— Begin ENTRIES PROVIDED —

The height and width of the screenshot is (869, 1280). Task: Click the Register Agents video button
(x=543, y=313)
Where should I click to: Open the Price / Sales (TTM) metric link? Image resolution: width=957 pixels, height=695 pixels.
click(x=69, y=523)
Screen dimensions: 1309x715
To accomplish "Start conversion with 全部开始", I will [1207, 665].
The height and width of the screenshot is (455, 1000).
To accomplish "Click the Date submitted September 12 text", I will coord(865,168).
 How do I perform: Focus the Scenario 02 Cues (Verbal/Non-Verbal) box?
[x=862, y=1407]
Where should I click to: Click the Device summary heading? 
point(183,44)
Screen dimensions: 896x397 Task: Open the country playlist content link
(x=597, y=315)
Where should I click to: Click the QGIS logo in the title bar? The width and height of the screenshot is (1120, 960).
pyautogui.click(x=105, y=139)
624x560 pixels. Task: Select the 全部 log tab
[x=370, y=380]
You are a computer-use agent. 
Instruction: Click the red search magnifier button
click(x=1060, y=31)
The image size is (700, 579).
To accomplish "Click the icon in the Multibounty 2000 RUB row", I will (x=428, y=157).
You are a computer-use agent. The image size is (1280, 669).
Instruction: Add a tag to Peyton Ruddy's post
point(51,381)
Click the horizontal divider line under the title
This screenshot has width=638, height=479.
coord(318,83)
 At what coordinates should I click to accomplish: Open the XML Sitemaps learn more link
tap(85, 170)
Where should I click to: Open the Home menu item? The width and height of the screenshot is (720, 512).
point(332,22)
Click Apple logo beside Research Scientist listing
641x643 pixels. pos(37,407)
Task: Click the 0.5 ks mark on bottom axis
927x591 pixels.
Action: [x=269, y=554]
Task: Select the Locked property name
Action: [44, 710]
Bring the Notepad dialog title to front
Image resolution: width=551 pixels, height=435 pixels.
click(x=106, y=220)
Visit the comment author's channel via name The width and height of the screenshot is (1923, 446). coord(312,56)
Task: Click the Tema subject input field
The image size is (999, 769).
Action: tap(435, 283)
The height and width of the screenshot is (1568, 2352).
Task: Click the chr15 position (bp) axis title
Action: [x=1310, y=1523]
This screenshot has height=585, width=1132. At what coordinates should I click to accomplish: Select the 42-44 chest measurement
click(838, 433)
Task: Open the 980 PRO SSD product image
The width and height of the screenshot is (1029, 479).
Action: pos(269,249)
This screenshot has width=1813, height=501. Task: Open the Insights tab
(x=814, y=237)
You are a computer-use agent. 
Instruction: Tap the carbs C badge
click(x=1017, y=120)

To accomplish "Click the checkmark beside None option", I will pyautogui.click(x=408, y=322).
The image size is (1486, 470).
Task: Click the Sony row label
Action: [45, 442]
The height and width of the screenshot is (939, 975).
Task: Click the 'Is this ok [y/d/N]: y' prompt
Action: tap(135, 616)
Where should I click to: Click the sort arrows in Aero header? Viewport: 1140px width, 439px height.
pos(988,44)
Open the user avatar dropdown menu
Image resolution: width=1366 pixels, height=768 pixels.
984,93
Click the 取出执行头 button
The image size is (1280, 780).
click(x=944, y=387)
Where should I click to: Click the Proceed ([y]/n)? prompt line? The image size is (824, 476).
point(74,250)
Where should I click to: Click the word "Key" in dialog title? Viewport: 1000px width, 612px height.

— End ENTRIES PROVIDED —

◆ SET PROBLEM:
Can you rewrite the data from its start through the line containing "will [1207, 665].", changing "Register Agents" to "Join Agents" and leaving everything else the same?

◆ SOLUTION FOR THIS EXERCISE:
The height and width of the screenshot is (869, 1280). Task: Click the Join Agents video button
(x=543, y=313)
Where should I click to: Open the Price / Sales (TTM) metric link? Image resolution: width=957 pixels, height=695 pixels.
click(x=69, y=523)
Screen dimensions: 1309x715
To accomplish "Start conversion with 全部开始", I will [1207, 665].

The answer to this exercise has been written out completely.